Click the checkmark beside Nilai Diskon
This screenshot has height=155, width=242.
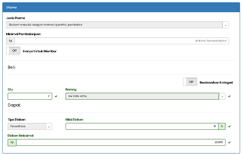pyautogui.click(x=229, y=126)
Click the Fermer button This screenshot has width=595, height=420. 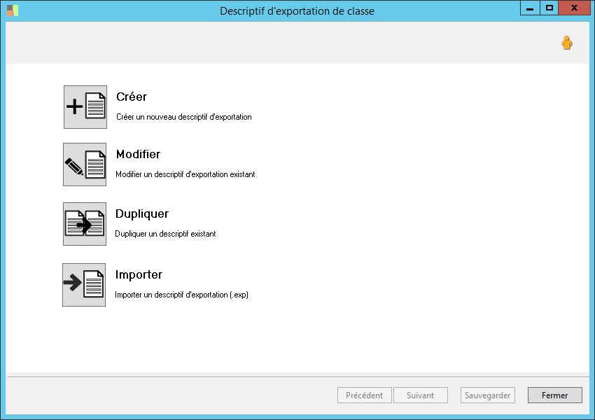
...
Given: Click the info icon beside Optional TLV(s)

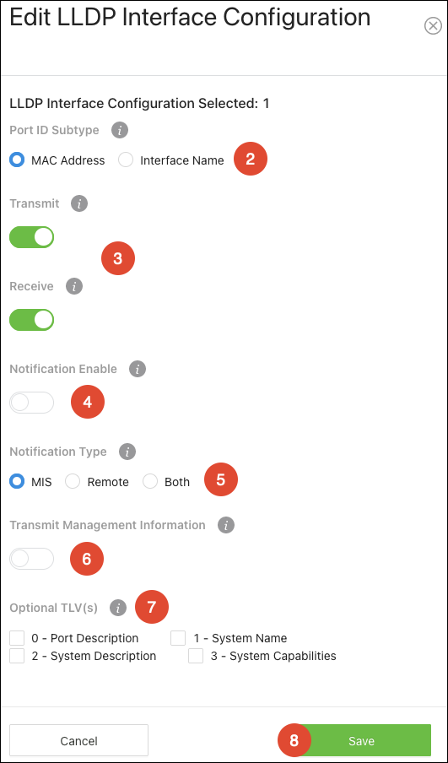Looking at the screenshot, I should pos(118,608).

- **What to do**
When you reach the line with "Click the checkmark beside Nilai Diskon" in the records above, start writing out each line exactly, and stop after the line with "Click the Fermer". Pictures stay out.

- **Output for this task**
Click the checkmark beside Nilai Diskon
This screenshot has height=155, width=242.
pyautogui.click(x=229, y=126)
Click the Fermer button This screenshot has width=595, height=420. 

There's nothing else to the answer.